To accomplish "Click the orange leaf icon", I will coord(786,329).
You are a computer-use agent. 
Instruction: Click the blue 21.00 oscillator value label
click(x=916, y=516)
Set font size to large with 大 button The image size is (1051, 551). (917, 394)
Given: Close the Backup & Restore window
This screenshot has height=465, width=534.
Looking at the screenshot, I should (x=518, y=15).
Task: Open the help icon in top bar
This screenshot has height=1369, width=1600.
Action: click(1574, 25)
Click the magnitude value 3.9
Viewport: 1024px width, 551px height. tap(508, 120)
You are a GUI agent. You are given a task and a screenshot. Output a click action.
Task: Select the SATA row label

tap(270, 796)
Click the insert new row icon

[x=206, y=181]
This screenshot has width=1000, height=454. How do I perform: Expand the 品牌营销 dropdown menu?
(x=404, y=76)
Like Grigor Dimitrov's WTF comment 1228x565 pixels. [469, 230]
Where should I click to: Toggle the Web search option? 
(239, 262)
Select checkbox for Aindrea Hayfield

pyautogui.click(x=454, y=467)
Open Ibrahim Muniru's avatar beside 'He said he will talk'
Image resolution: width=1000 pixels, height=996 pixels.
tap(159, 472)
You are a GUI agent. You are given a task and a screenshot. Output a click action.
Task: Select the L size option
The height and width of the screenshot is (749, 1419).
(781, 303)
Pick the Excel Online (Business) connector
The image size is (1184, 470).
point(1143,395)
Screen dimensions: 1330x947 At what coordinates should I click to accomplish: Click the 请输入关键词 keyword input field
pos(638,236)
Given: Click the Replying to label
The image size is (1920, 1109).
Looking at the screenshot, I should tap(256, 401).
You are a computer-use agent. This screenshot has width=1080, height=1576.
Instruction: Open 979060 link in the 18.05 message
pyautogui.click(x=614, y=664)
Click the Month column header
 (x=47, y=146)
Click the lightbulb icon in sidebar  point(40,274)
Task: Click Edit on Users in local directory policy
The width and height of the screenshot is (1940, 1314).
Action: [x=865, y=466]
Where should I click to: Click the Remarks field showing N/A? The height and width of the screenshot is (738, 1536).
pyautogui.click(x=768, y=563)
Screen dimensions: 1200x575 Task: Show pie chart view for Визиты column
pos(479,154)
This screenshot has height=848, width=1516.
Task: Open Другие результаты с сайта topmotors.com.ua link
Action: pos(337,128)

ASSIGNMENT
Go through the listing above and pull out each line containing the word "agent".

RESULT FOR THIS TASK
You are a computer-use agent. 
You are a GUI agent. You are given a task and a screenshot. Output a click action.
You are a GUI agent. You are given a task and a screenshot. Output a click action.
You are a computer-use agent. This screenshot has width=1080, height=1576.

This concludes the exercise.